Br. Aubertine of Jesus

Birth Name
Aloysius Steckley
Life
1854-1928
Day of remembrance
December
  
17

Aloysius  John Steckley was born at Merenach, Alsace, France, on June 15, 1854, and  five months later his family emigrated to American and settled in  Warrensburg, Missouri.  There was only  one school in the town which was conducted by a Lutheran minister who heard  the boy's catechism, instructing him in religion.  In 1865, when the Civil War ended, at age  eleven he moved to Pleasant Green, a town between Sedalia and Booneville, Missouri,  and it was here where he attended a tent mission during which he determined  he would enter the service of God.  In  November of 1871, he came to St.

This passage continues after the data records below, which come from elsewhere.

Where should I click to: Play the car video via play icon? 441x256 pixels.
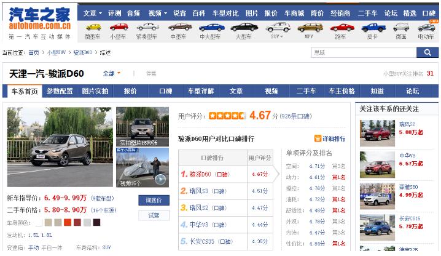160,179
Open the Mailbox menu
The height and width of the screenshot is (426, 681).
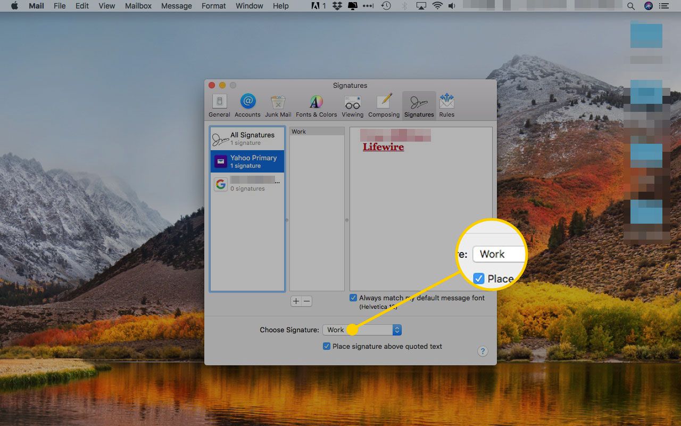(x=138, y=6)
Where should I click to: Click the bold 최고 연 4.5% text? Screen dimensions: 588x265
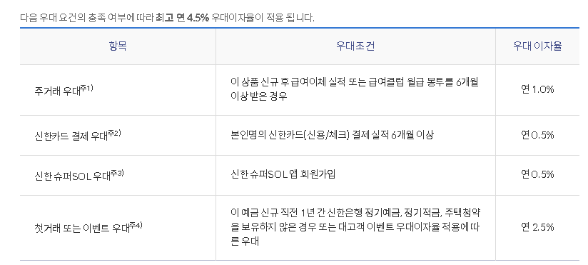[x=182, y=18]
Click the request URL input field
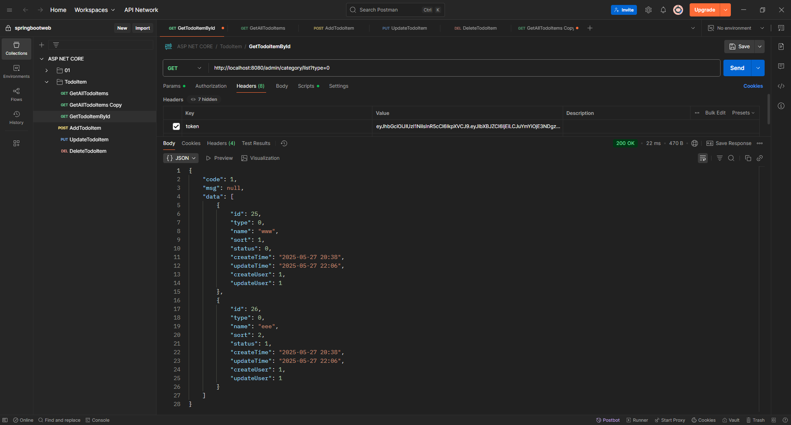791x425 pixels. pos(463,68)
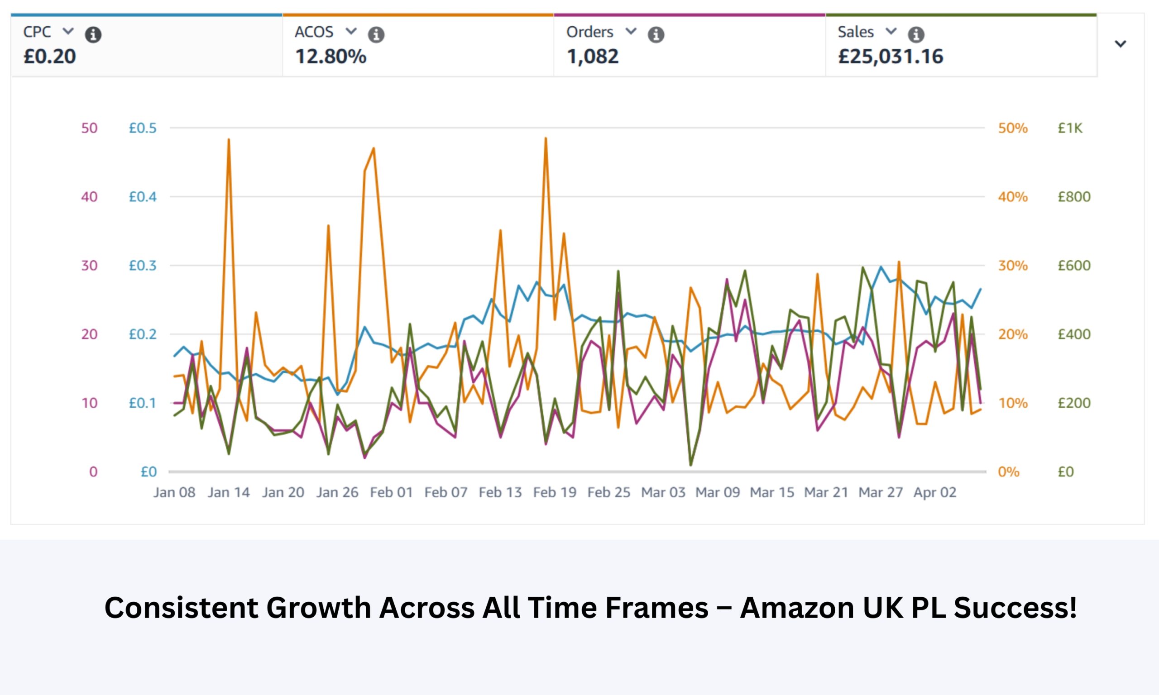Image resolution: width=1159 pixels, height=695 pixels.
Task: Open the ACOS metric dropdown chevron
Action: point(351,31)
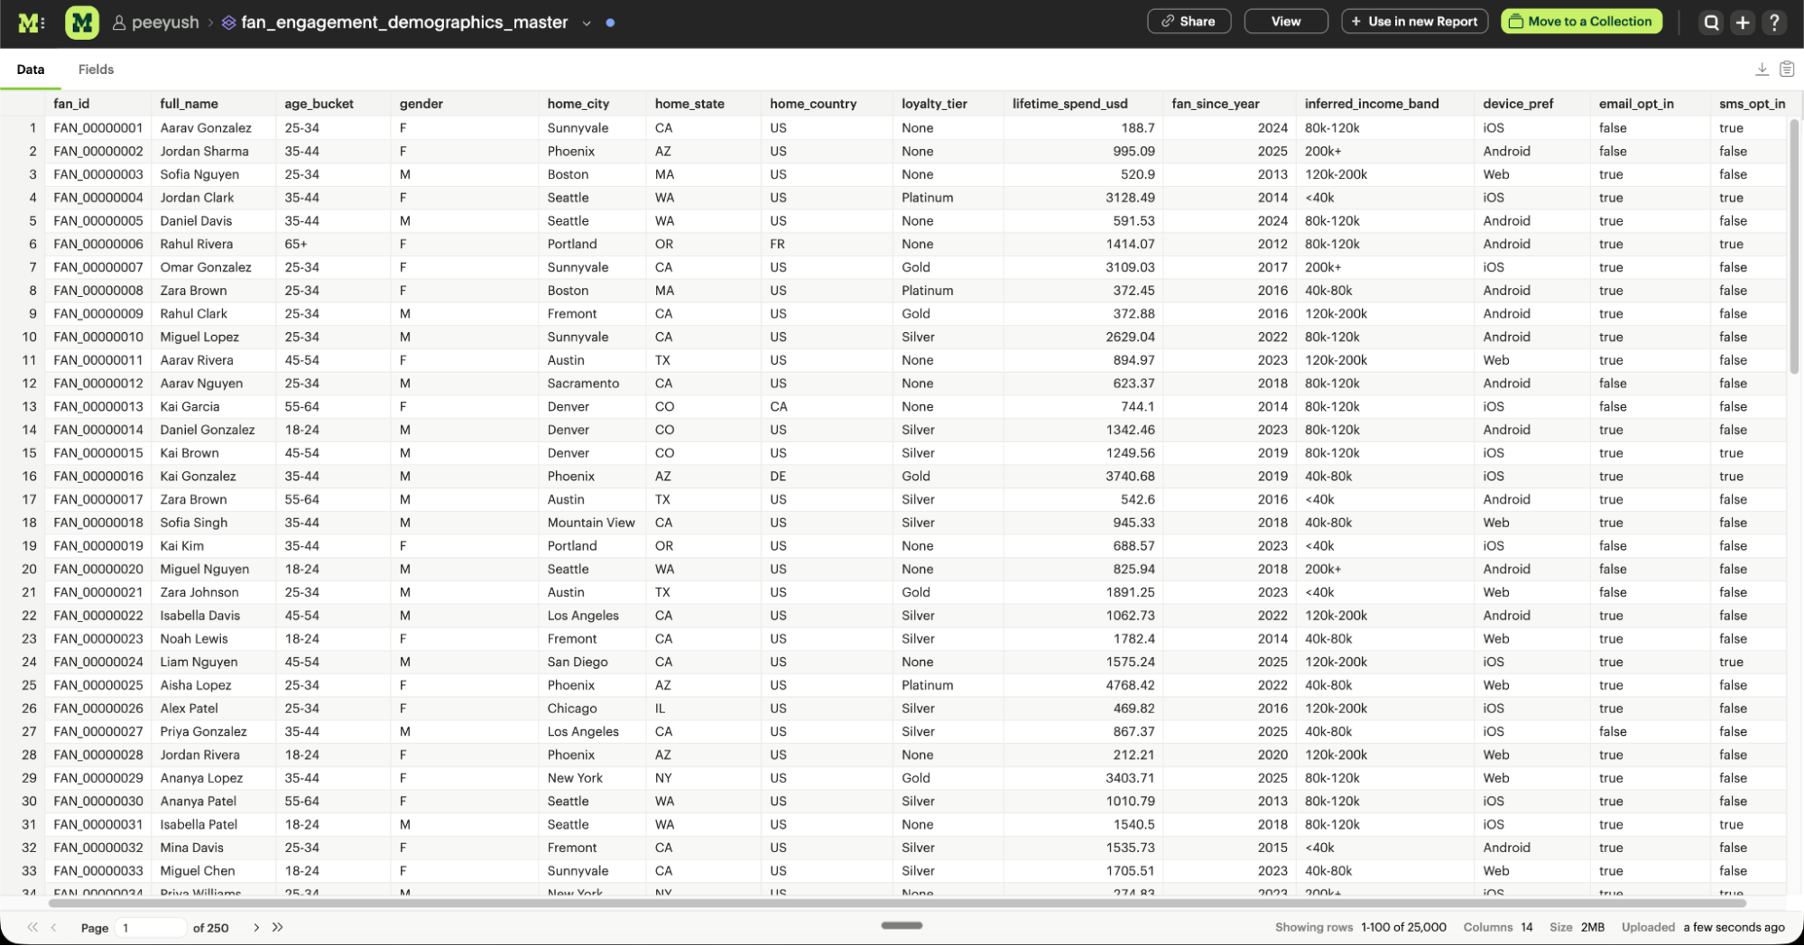This screenshot has width=1804, height=946.
Task: Select row 4's Platinum loyalty cell
Action: pos(927,197)
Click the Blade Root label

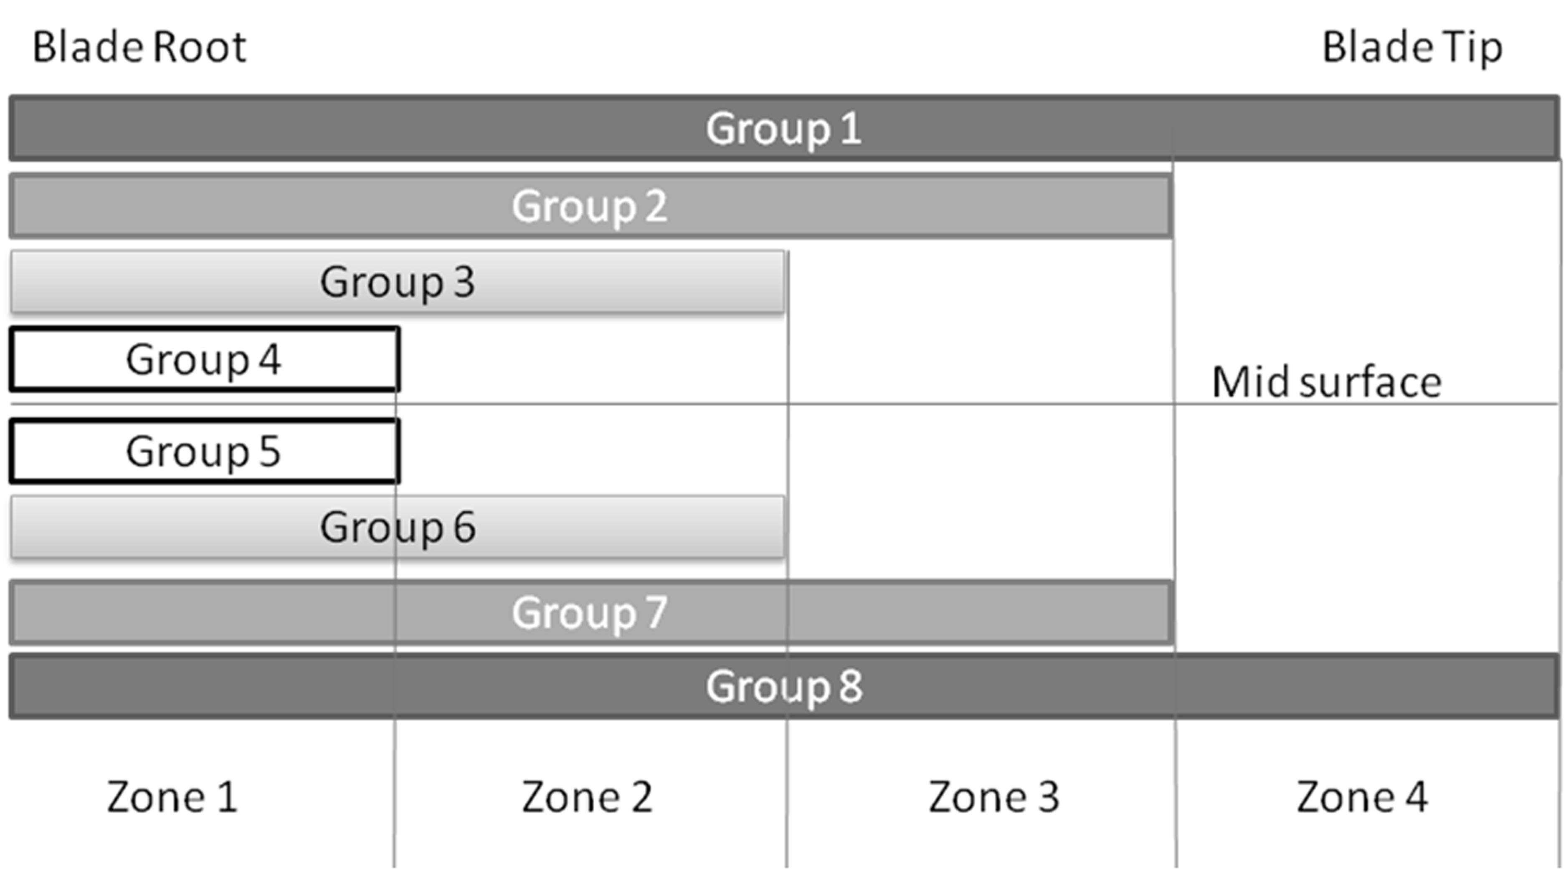(x=140, y=47)
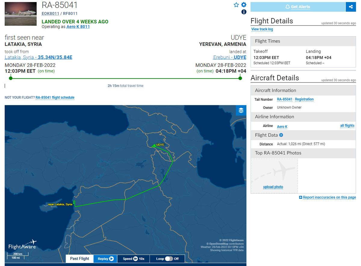Click the destination endpoint on progress bar
The height and width of the screenshot is (266, 361).
240,78
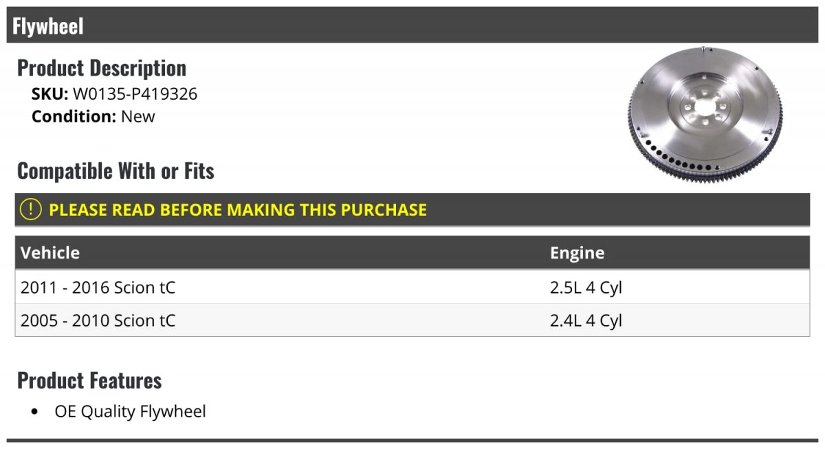Click the PLEASE READ BEFORE MAKING THIS PURCHASE banner
825x449 pixels.
click(x=413, y=210)
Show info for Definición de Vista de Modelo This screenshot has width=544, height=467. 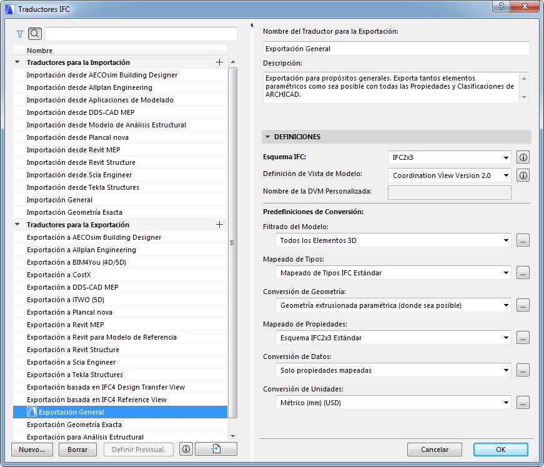point(523,175)
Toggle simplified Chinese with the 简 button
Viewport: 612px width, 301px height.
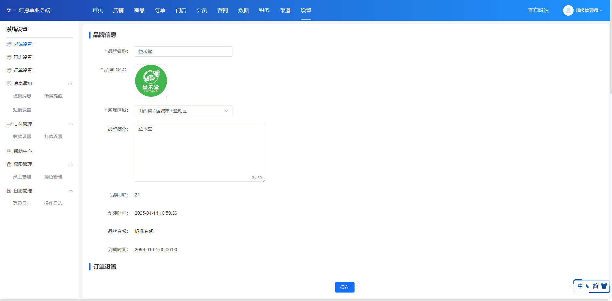(x=595, y=286)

Louis and entered the Novitiate at  Carondelet.  He received the habit and  the religious name of Brother Aubertine of Jesus.  In 1872 he was assigned to Cretin High  School in St. Paul, Minnesota, where he served as econome  but was soon to return to Carondelet and to St.  Patrick's School in St. Louis.  He was  transferred to St. John's School in New Orleans, Louisiana, in 1878 and to  St. Mary's in New Orleans in 1889, where he survived the yellow fever  epidemic as he acted as a nurse for his fellow Brothers.  Brother Aubertine went to De La Salle  Academy in Kansas City, Missouri, in 1900, and remained there for seven years  before being assigned to St. John's Indian School in Gray Horse, Oklahoma,  for the next six years.  His next  assignment brought him to Rochester, Minnesota, where he remained until 1925  when that school closed.  His final  assignment was at Christian Brothers College in Memphis, Tennessee, where he  served for three years before undergoing an operation from which he never  recovered.  He was seventy-four years  old and had been a De La Salle Christian Brother for fifty-seven years.